About this task — Set down a faithful copy of every record below, with no images.

Data for processing —
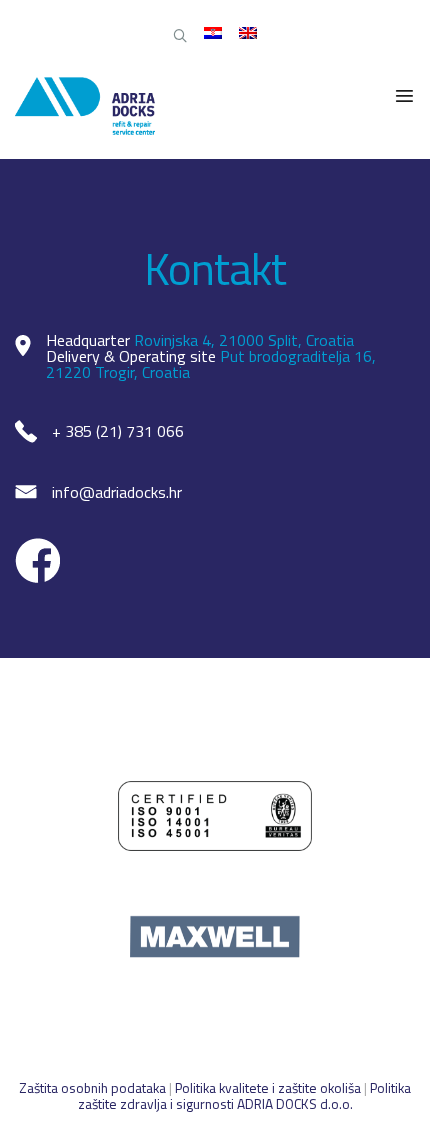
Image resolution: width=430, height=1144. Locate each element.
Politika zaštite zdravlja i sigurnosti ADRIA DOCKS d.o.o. (245, 1095)
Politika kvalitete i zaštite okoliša (268, 1087)
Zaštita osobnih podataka (94, 1087)
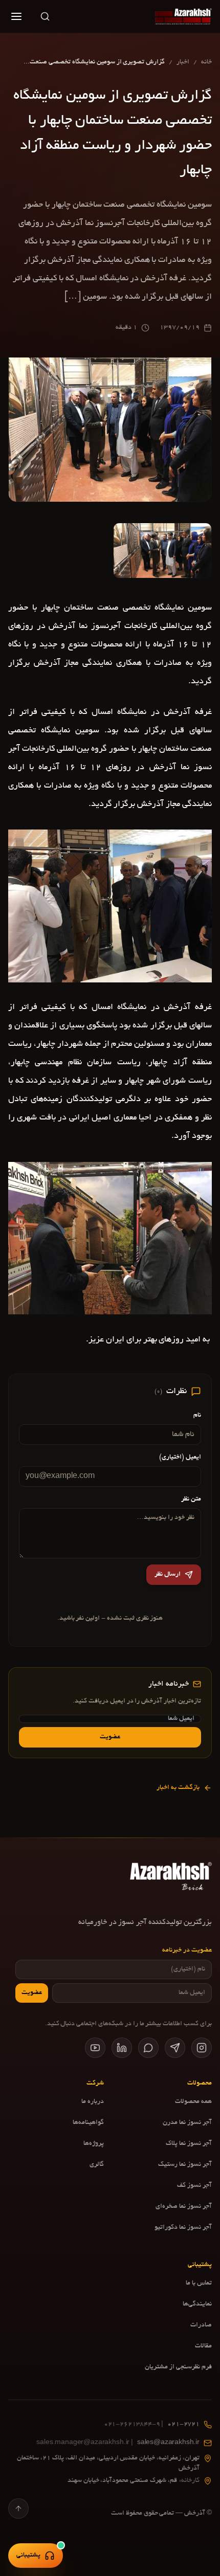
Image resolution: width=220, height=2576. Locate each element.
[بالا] (18, 2508)
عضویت (110, 1737)
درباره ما (92, 2101)
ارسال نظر (168, 1574)
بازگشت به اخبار (178, 1787)
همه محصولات (193, 2101)
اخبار (183, 62)
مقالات (203, 2346)
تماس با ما (199, 2283)
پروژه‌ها (93, 2143)
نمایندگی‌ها (197, 2304)
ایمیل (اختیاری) (180, 1457)
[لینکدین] (122, 2047)
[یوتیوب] (95, 2047)
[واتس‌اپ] (148, 2047)
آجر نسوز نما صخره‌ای (184, 2206)
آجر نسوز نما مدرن (187, 2122)
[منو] (16, 16)
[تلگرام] (175, 2047)
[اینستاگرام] (201, 2047)
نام (197, 1415)
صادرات (201, 2325)
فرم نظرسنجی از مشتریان (178, 2367)
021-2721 (152, 2424)
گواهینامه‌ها (88, 2122)
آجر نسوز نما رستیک (185, 2164)
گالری (97, 2164)
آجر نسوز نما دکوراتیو (183, 2227)
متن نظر (191, 1499)
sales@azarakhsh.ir (118, 2443)
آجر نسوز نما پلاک (189, 2143)
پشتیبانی (28, 2555)
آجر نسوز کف (194, 2185)
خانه (206, 62)
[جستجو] (45, 16)
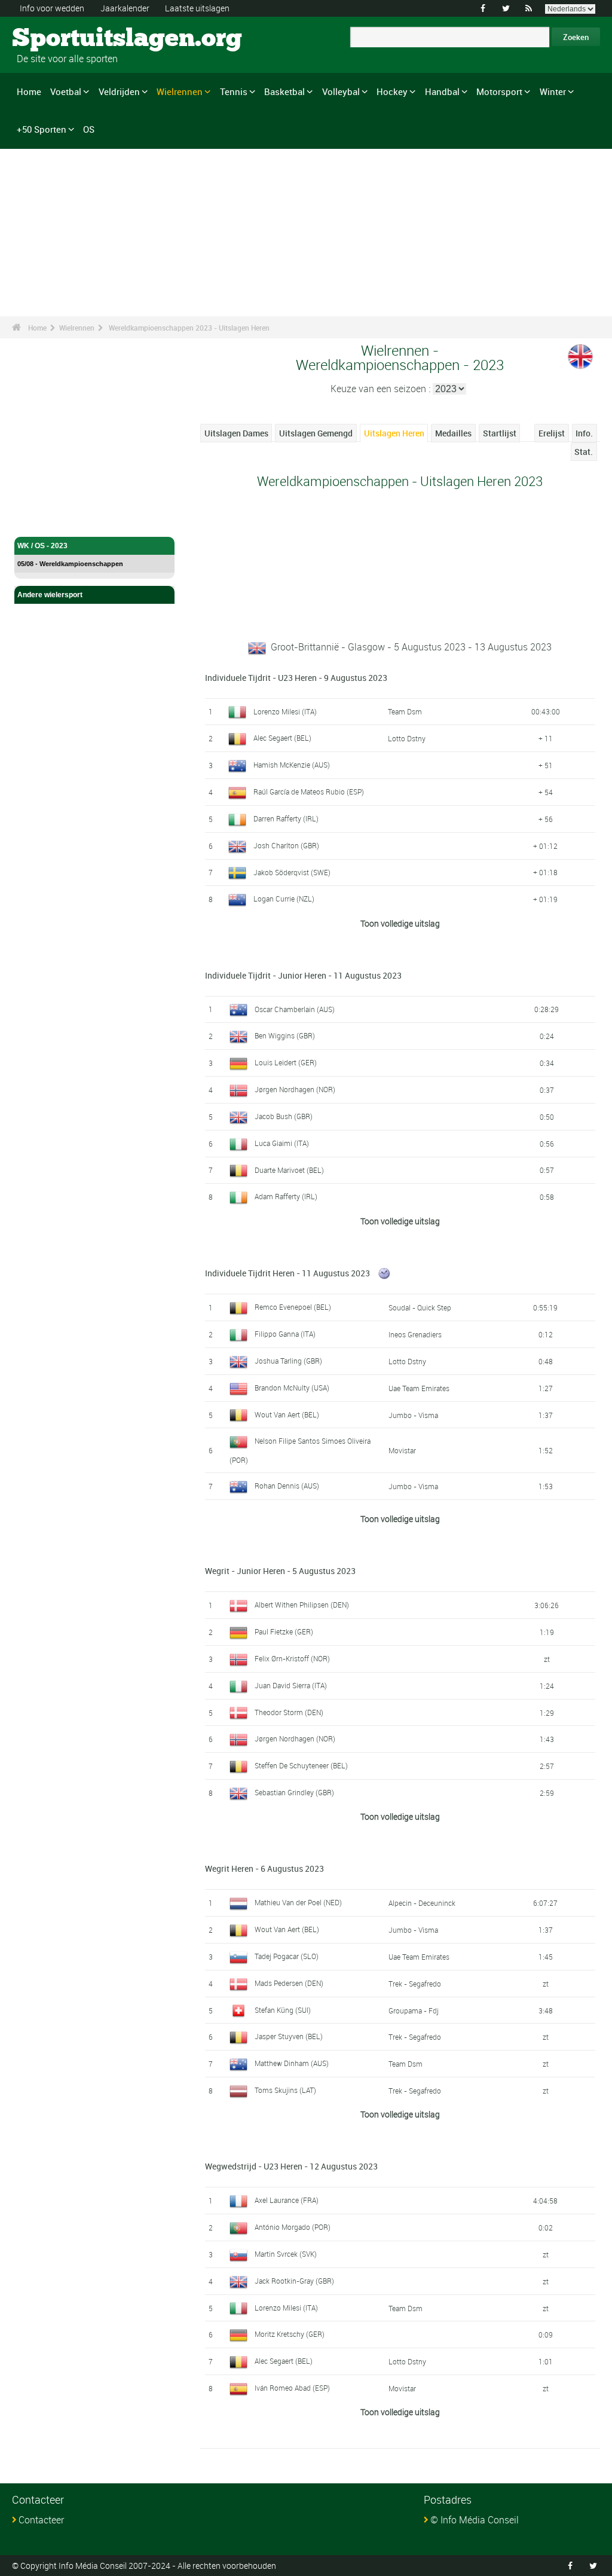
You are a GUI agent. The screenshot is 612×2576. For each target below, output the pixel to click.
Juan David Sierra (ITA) (291, 1685)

Solution to this problem —
Image resolution: width=430, height=1144. Locate each element.
Politika zaštite zdravlja i sigurnosti ADRIA DOCKS d.o.o. (245, 1095)
Politika kvalitete i zaštite okoliša (268, 1087)
Zaštita osobnih podataka (94, 1087)
Image resolution: width=220, height=2576. Locate each element.
[بالا] (18, 2508)
عضویت (110, 1737)
درباره ما (92, 2101)
ارسال نظر (168, 1574)
بازگشت به اخبار (178, 1787)
همه محصولات (193, 2101)
اخبار (183, 62)
مقالات (203, 2346)
تماس با ما (199, 2283)
پروژه‌ها (93, 2143)
نمایندگی‌ها (197, 2304)
ایمیل (اختیاری) (180, 1457)
[لینکدین] (122, 2047)
[یوتیوب] (95, 2047)
[واتس‌اپ] (148, 2047)
آجر نسوز نما صخره‌ای (184, 2206)
آجر نسوز نما مدرن (187, 2122)
[منو] (16, 16)
[تلگرام] (175, 2047)
[اینستاگرام] (201, 2047)
نام (197, 1415)
صادرات (201, 2325)
فرم نظرسنجی از مشتریان (178, 2367)
021-2721 (152, 2424)
گواهینامه‌ها (88, 2122)
آجر نسوز نما رستیک (185, 2164)
گالری (97, 2164)
آجر نسوز نما دکوراتیو (183, 2227)
متن نظر (191, 1499)
sales@azarakhsh.ir (118, 2443)
آجر نسوز نما پلاک (189, 2143)
پشتیبانی (28, 2555)
آجر نسوز کف (194, 2185)
خانه (206, 62)
[جستجو] (45, 16)
You are a GUI agent. The screenshot is 612×2576. For each target below, output the pixel to click.
Juan David Sierra (ITA) (291, 1685)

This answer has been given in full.